Some (a very small fraction) of the element's value is changed from $a_{i,j}$ to {0,$-a_{i,j}$, $2a_{i,j}$}. However, which values are changed is not known. In fact the distribution of changed elements are uniform over elements of the matrix.We do have bound over number of elements changes $\beta\ll n^{2}$.

Let's call the perturbation in the matrix $\Delta A$. So the matrix vector product calculated is $(A+\Delta A)p$. What I am intersted  is finding bounds for following quantity
   
   $\eta =\frac{||\Delta Ap||}{||Ap||}
 $ 

I would like this bound based on all known quantities like norms of $A$ and $p$ and conditions numbers, $\beta$ etc.
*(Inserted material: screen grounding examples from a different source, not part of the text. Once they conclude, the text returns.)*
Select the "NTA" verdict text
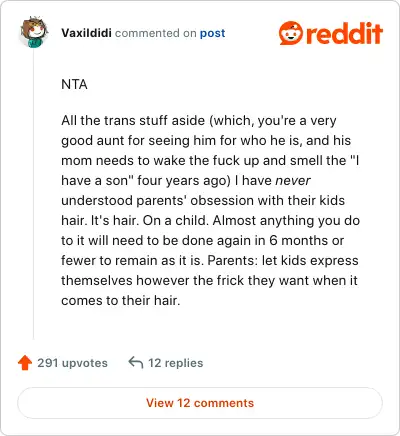pos(74,84)
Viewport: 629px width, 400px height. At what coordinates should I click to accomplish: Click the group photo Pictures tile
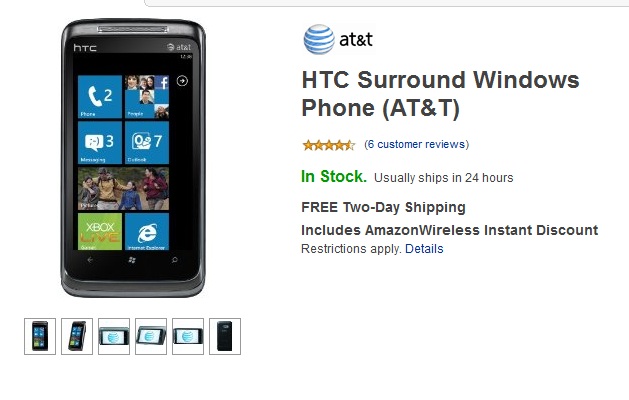(x=123, y=189)
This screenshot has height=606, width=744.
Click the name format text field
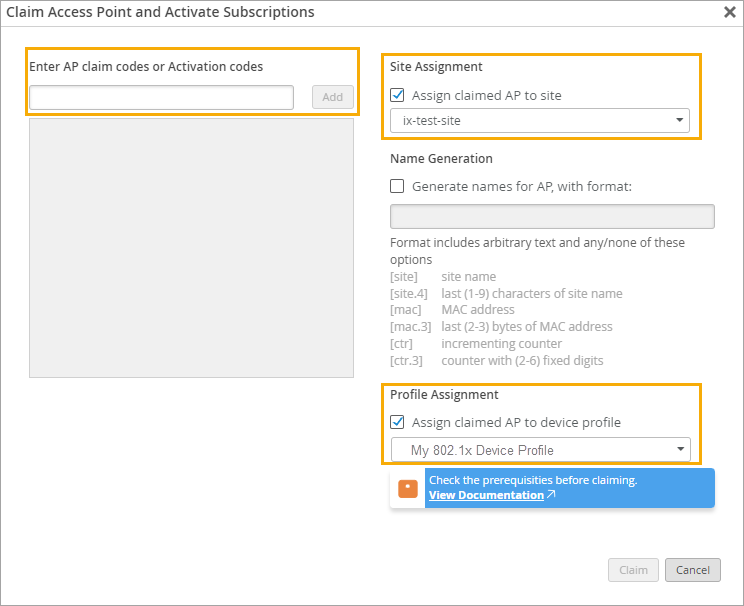point(552,217)
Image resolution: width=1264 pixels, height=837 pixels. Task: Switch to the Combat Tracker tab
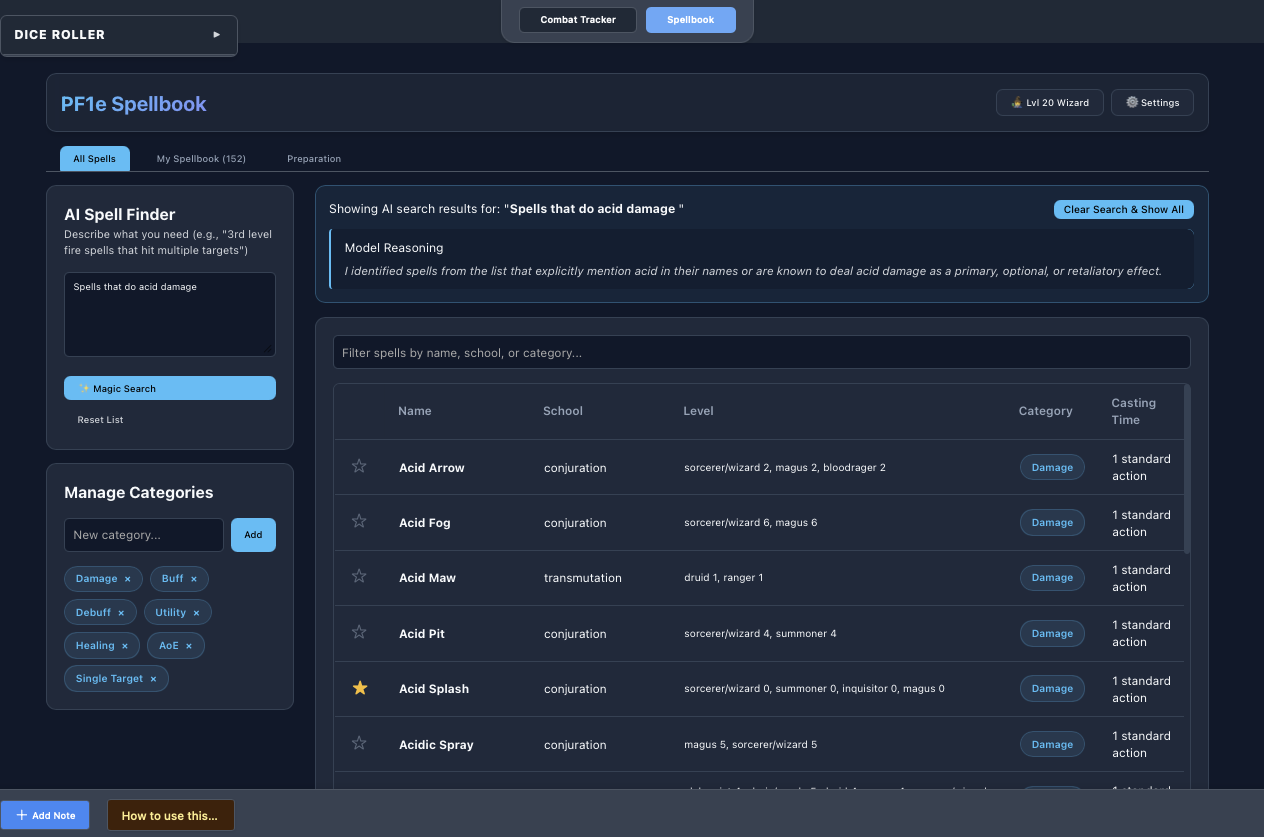coord(577,20)
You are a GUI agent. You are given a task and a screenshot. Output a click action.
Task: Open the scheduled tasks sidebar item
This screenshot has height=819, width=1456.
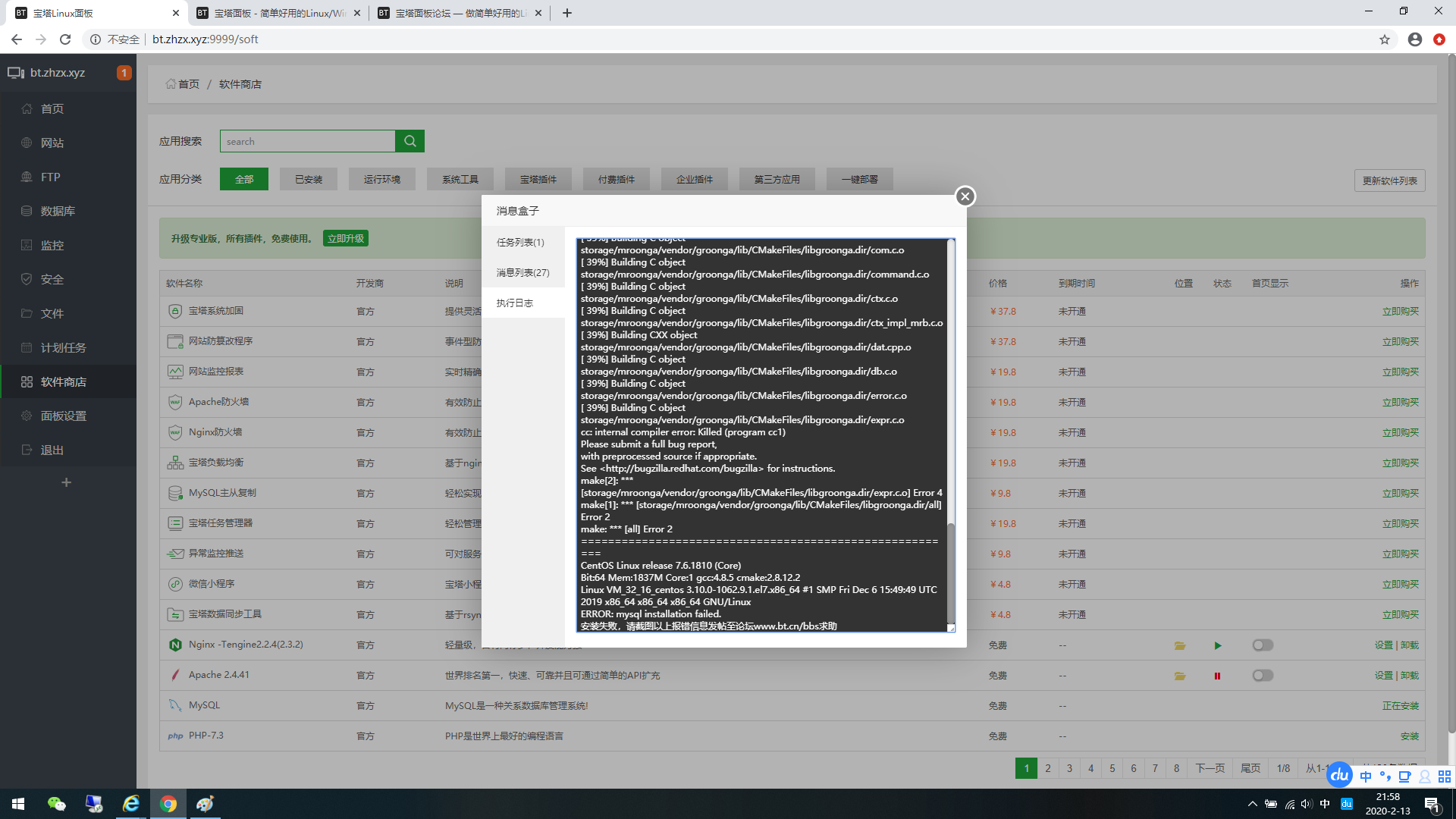click(64, 347)
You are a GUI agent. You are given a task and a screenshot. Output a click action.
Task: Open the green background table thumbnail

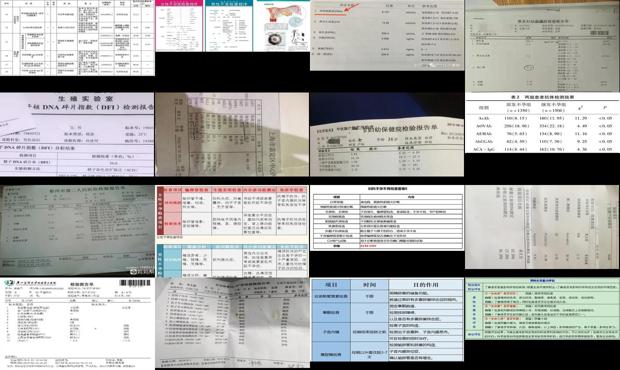point(542,309)
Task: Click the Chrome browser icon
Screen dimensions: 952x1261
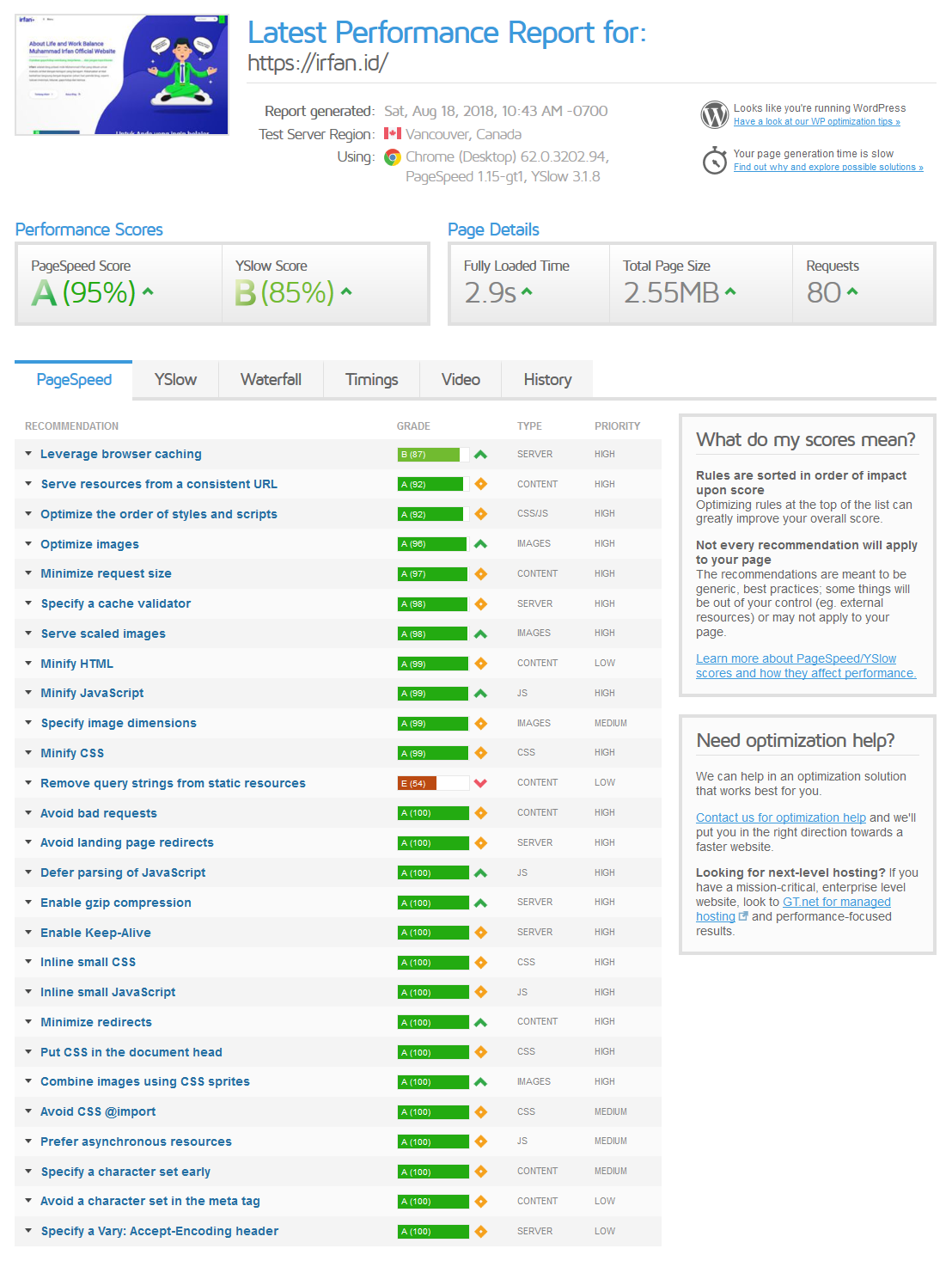Action: [x=393, y=157]
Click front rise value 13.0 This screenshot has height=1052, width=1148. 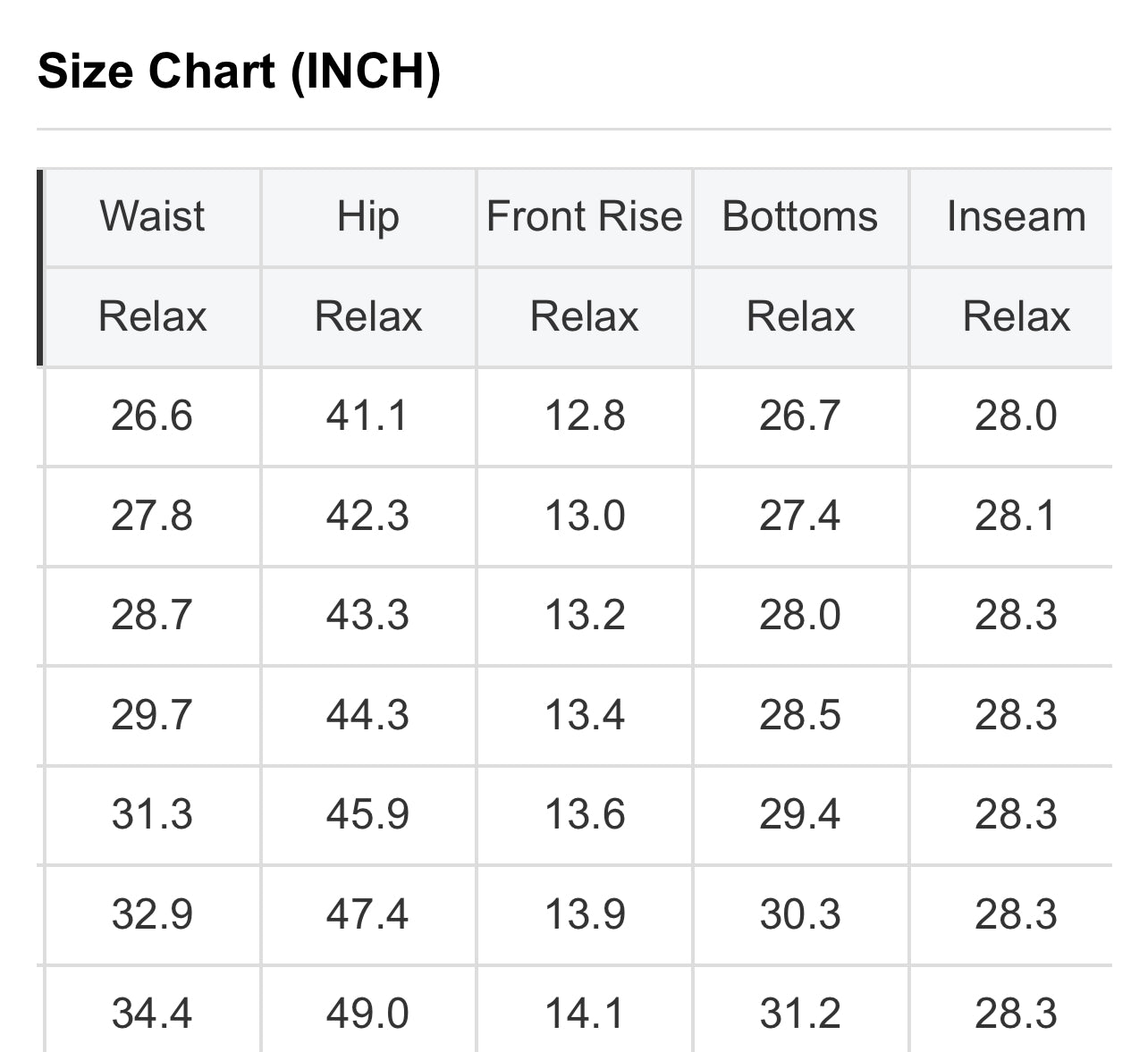click(x=585, y=516)
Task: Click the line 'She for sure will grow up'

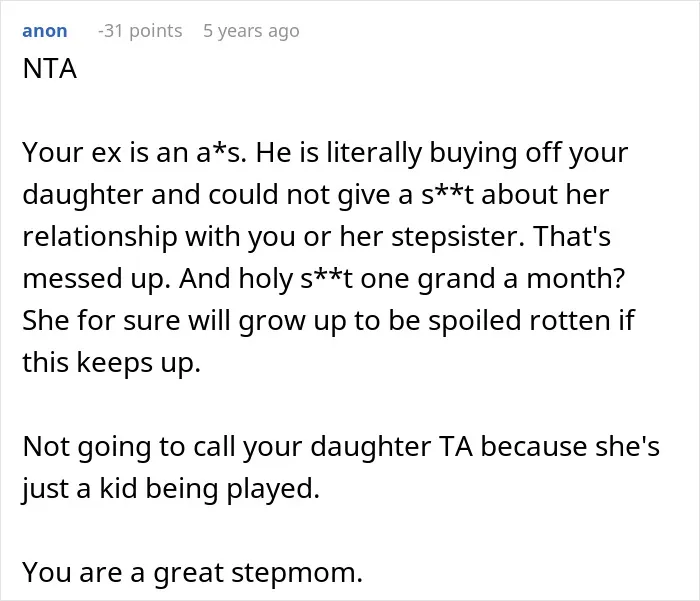Action: 328,320
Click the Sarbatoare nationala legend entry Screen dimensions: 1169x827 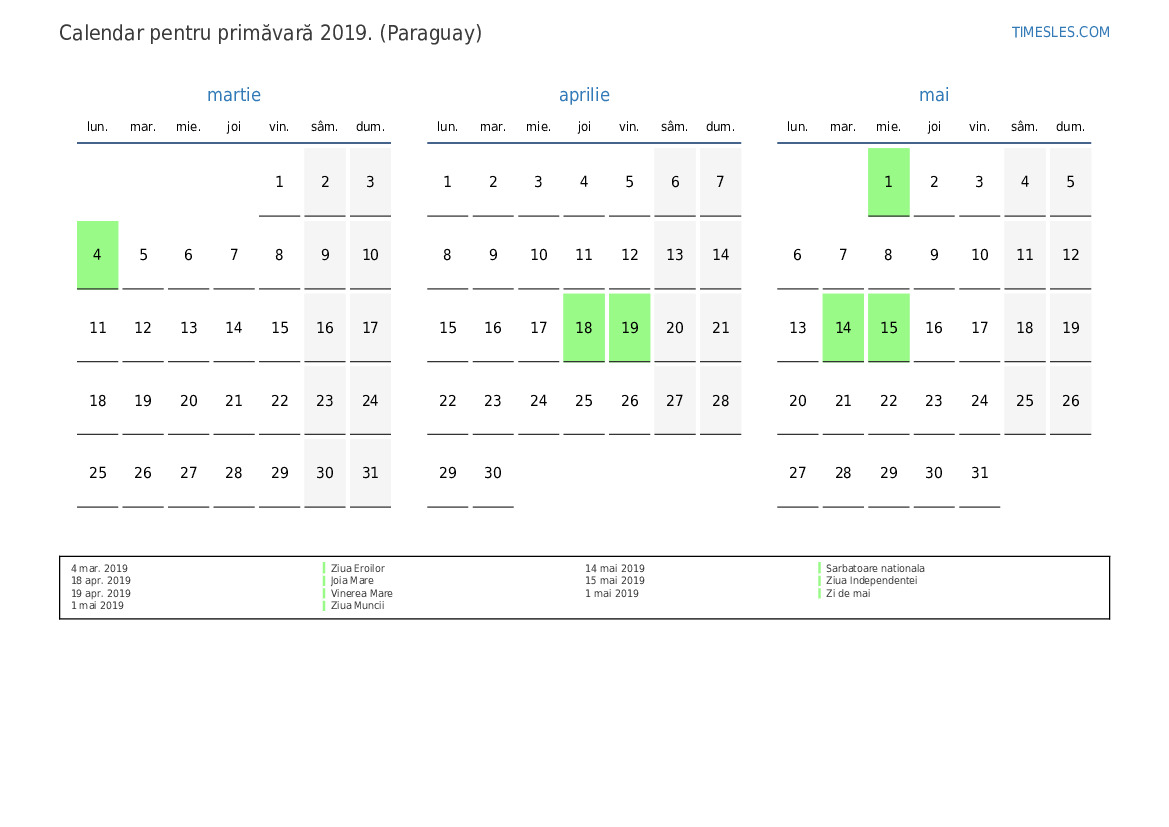pos(875,568)
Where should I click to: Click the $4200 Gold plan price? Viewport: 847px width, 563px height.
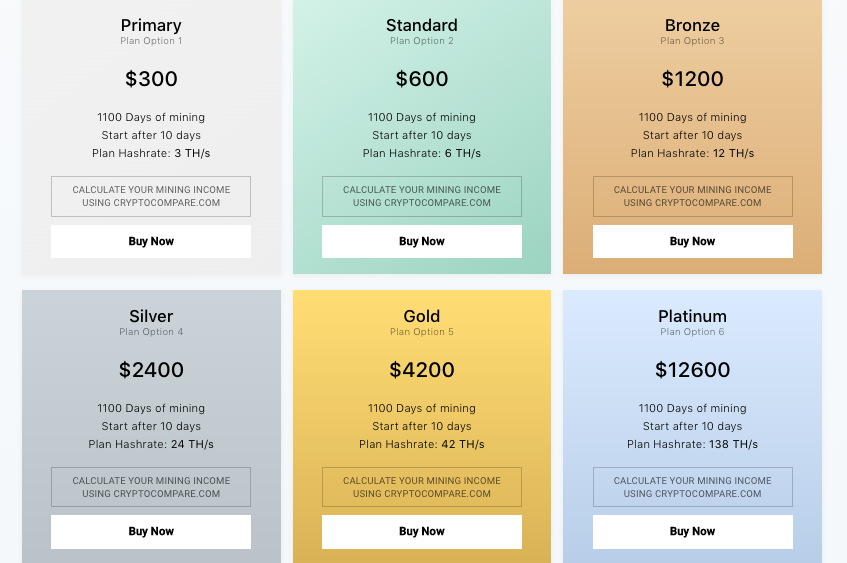pos(421,370)
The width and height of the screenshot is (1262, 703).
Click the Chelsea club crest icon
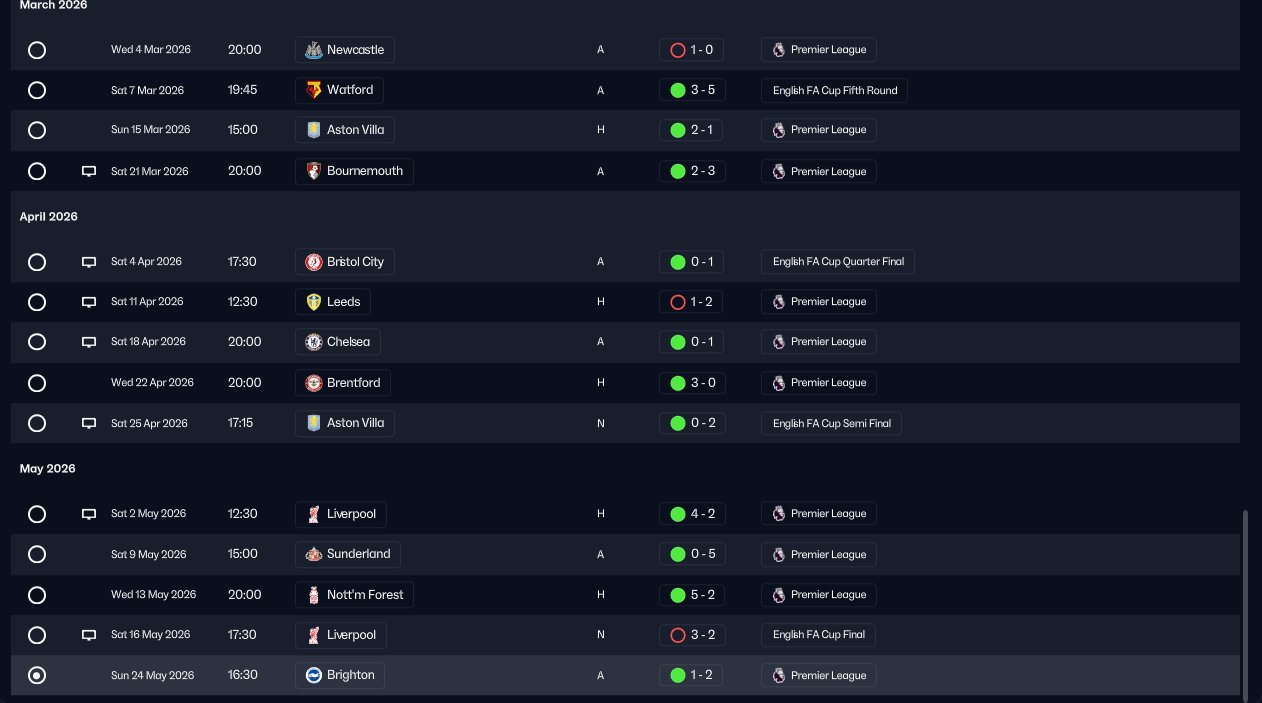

It can be assumed that most of the parameters about $A$ and $p$ are known.
 
Edit -
So far I've done is  

$ \frac{||\Delta Ap||_{2}}{||Ap||_{2}}\leq\frac{||\Delta A||_{2}\,||p||_{2}}{\lambda_{n}||p||_{2}}\leq\frac{||\Delta A||_{F}}{\lambda_{n}}
$

  , Here I have used 2-norm is always less then frobinius norm and $||Ap||\geq\lambda_{n}||p||$
 . Here A is SPD matrix and $\lambda_{n}$
  is smallest eigenvalue. Now 

$ \Delta A||_{F}^{2}=\sum_{(i,j)\in E}a_{i,j}^{2} 
$ 
 

Hence 

$||\Delta A||_{F}\leq(\max_{i,j}(a_{i,j})\sqrt{\beta})\leq\lambda_{1}\sqrt{\beta}$

 . Here again E
  is the set of entries in the matrix where element has been changed. and \lambda_{1}
 is largest eigenvalue of the matrix. and $\max_{i,j}(a_{i,j})\leq\lambda_{1}$
 . Hence over all I get is $\frac{||\Delta Ap||_{2}}{||Ap||_{2}}\leq\kappa(A)\sqrt{\beta}$
 . However this is very loose bound since both the terms on right hand side are greater than one.